The Difference Between Customer Experience and Customer Service in IT

Customer service in IT is part of the overall customer experience. Think of customer service as when your company or department interacts with the people you serve. Customer experience includes customer service, website usability, product or service functionality, environment, and everything else that affects how the end-user or customer feels about their relationship with your department, agency, or business.

For the purpose of this post, a customer is anyone who needs your unique talents, abilities, and knowledge. It might be an end-user, paying customer, one of your peers, your boss, or anyone else you serve, either directly or through the products and services you manage.

Customer Service in IT

In IT, customer service is when you, artificial intelligence (such as a chatbot), or some other system interact with an end-user or other customer to answer questions, solve problems, or notify of changes. You might also manage orders and cancellations. It is not limited to front-line tech support agents. For example, if you’re a network engineer, your customers are the people who use the network. You provide customer service when they notify you of problems, such as accessing a network resource. If you’re a database administrator, your customers might include web developers working on dynamic websites with database integration.

Customer Experience in IT

Customer experience in IT encompasses IT customer service. It also includes things like network speed, reliability, and security. The usability of internal dashboards, apps, and interfaces is also part of the IT customer experience. How intuitive are customer dashboards? How easily can they requisition new hardware? How well are software upgrades supported?

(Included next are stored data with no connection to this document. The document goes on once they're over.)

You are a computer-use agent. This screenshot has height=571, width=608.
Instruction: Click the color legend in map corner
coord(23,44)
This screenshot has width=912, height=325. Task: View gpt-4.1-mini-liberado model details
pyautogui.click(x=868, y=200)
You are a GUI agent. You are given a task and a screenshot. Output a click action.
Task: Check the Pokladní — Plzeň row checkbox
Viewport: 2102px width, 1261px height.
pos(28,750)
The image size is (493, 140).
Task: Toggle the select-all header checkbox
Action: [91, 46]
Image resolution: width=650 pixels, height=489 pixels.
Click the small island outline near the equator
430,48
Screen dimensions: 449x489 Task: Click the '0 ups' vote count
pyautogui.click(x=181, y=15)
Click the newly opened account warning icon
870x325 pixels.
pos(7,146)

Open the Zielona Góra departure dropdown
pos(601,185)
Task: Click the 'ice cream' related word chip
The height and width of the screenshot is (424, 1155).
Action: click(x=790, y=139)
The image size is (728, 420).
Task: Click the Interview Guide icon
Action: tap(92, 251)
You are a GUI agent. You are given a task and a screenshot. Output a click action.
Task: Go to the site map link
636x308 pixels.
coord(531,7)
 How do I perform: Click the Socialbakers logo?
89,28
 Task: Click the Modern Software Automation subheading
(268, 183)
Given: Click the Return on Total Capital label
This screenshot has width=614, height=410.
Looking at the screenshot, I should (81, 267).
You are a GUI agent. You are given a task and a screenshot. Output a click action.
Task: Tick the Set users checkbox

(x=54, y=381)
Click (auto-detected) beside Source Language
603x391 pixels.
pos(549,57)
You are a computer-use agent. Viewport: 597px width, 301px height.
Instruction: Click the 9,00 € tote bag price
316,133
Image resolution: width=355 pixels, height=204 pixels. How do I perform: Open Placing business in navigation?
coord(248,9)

Customers, whether internal end-users, external paying customers, or even your coworkers need an excellent customer experience in order to perform at an optimal level. Often, IT customer experience involves making compromises between security, usability, and end-user demands. For example, you may want to implement two-factor authentication throughout your network, knowing that it adds another layer of security. Your executive team, however, pushes back against the policy due to the added complexity for end-users in setting it up and using it. Your compromise might be that you implement 2FA for more privileged users or for more sensitive resources while maintaining traditional username and password authentication in other areas. In such a configuration, customer experience involves the ease-of-use issues, while customer service involves the support for the users trying to navigate 2FA in your network.

When you think about customer experience, consider the user’s overall experience. How easily can they access network resources? How fast is the network? Is the hardware and software current or is it old and buggy? (Yes, I realize new software can be buggy, too!) Are workstations well-maintained? Appearances matter, so take a look at cable management, especially in end-user areas.

Customer Experience Can Create Advocates or Detractors

As you think about your individual work and the work of your department, ask yourself if you’re creating advocates or detractors among the people you serve. Advocates will speak well of you behind your back. They’ll speak in your defense when you’re not there to defend yourself. Detractors do the opposite. They share their frustration with you or your department with anyone who will listen. Your customer’s experience will largely determine whether they’re advocates or detractors.

One of the great paradoxes of IT is that people notice us the least when we’re at our best. When our systems are working transparently, our users barely notice us. That makes for a great customer experience.